When I execute on GPU in .cu file:
int a = threadIdx.x+blockDim.x*blockIdx.x; output[a]=cosf(a/N);
I have 3 time acceleration compared with CPU.
But if I use For loop in my .cu file:
int a = threadIdx.x+blockDim.x*blockIdx.x;
for(a=0;a<N;a++){output[a]=cosf(a/N); __syncthreads();}
I have 10 times slower on GPU compared with CPU.
This is example. My real task is more complicated, I can not do It without the For loop.
How I can quickly execute For loop on GPU?
To my understanding, the idea of “Data Parallel Processing” could (in a slightly oversimplified way) be summarized as “Avoiding for-loops”. The most simple approach is to replace a loop like
for (int i=0; i<N; i++) doSomething(i);
with
doSomething(threadIndex);
Maybe a little bit more context information for the example might be helpful. It does not become clear what the roles of ‘a’ and ‘N’ are (and, e.g. how large ‘N’ is). I also don’t see a reason to do the syncthreads() there. From the first glance, it looks like the roles of ‘a’ and ‘N’ are just swapped - this might indicate that the problem would have to be reformulated in order to gain most from the Data-Parallel approach…
Hm … I think I don’t get it: You are computing the thread index ‚eb‘, and ignoring it, but using ‚eb‘ as the variable in the for-loop instead - there’s no parallelism at at - except that all threads are executing this for-loop, which IS slow, of course
Can you explain what you want to compute? (Because I think what you are computing does not make sense in this form - but maybe I’m wrong…)

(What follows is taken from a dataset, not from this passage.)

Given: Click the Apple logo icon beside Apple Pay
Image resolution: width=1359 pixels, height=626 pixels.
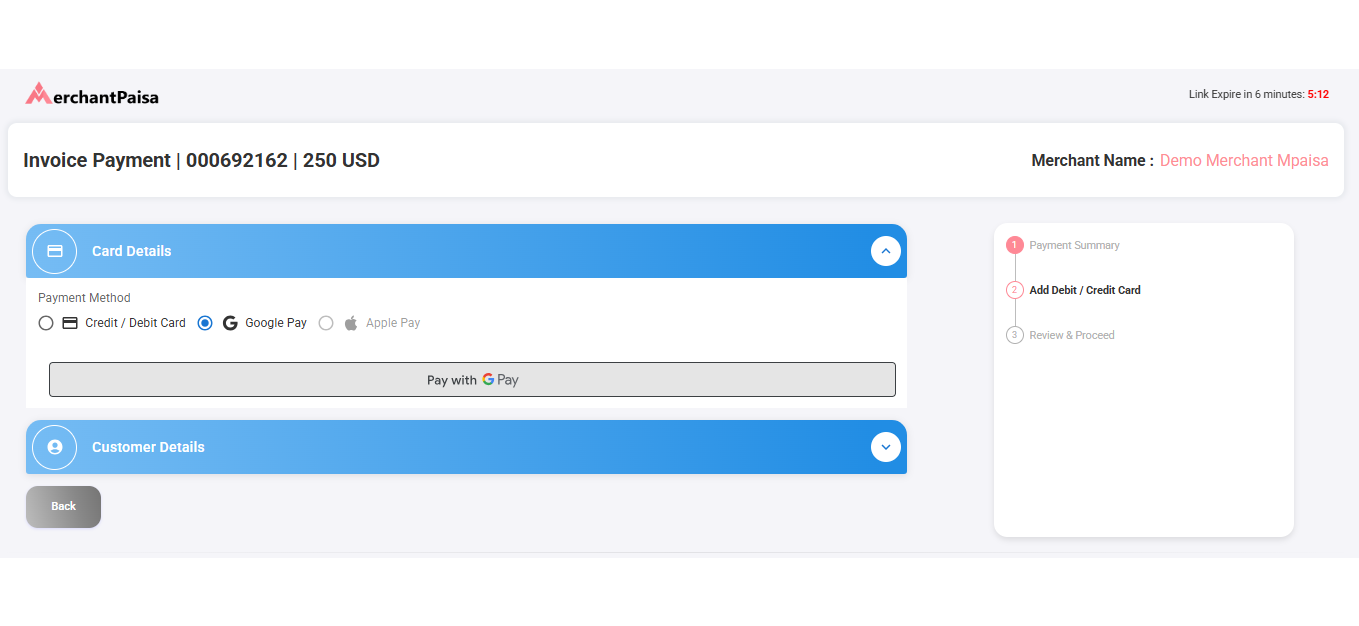Looking at the screenshot, I should pos(351,323).
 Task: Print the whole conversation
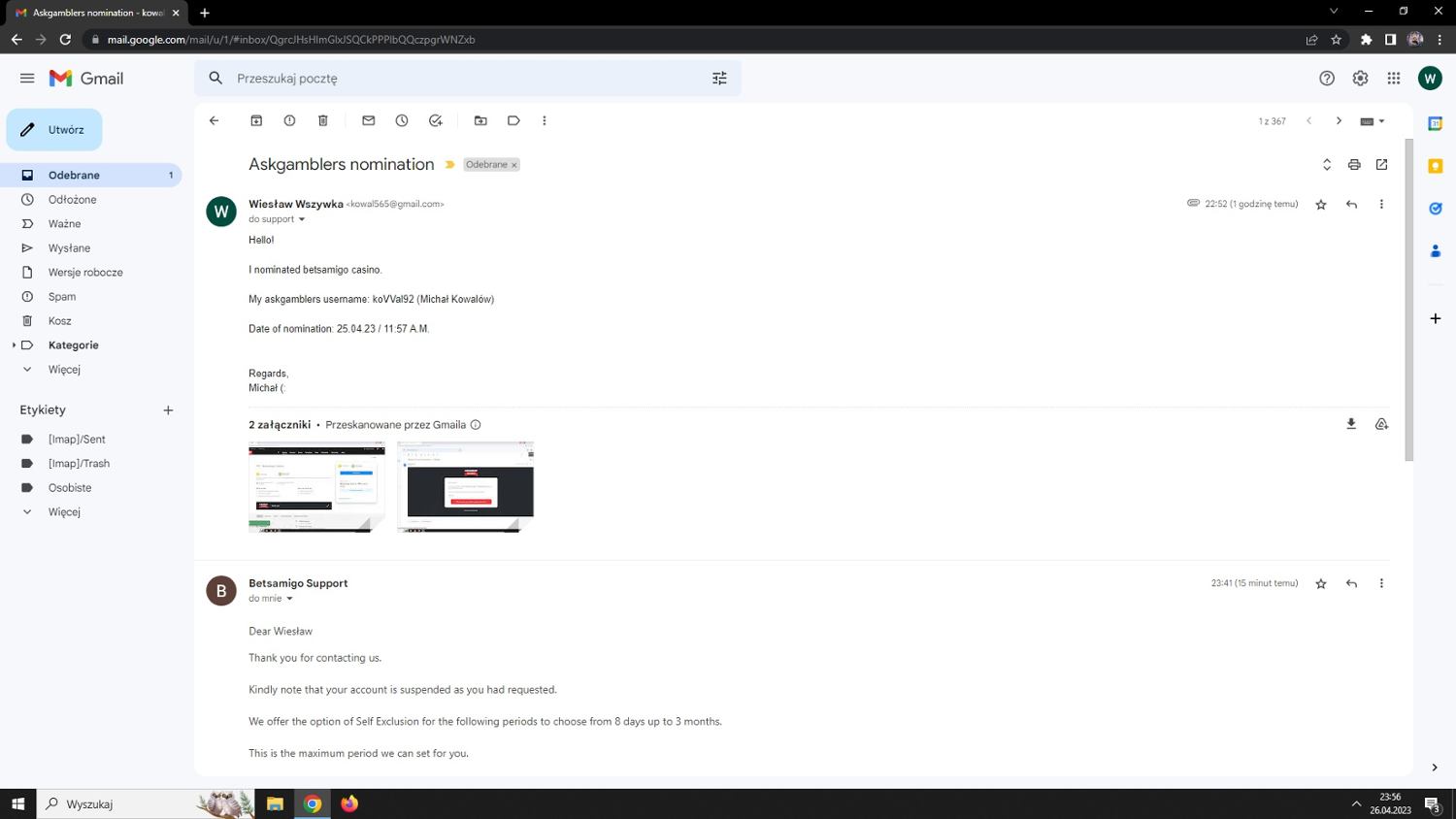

it looks like I solved my problem, I write function named LOOP that runs in parallel from function ADD, and in the function body I write what I wanted - the more difficult code:
I think the execution speed should not differ so much, if both code samples computed the same thing in the same way - but at least in the first version, the parallelism is destroyed by the wrong usage of the thread index and the outer for loop…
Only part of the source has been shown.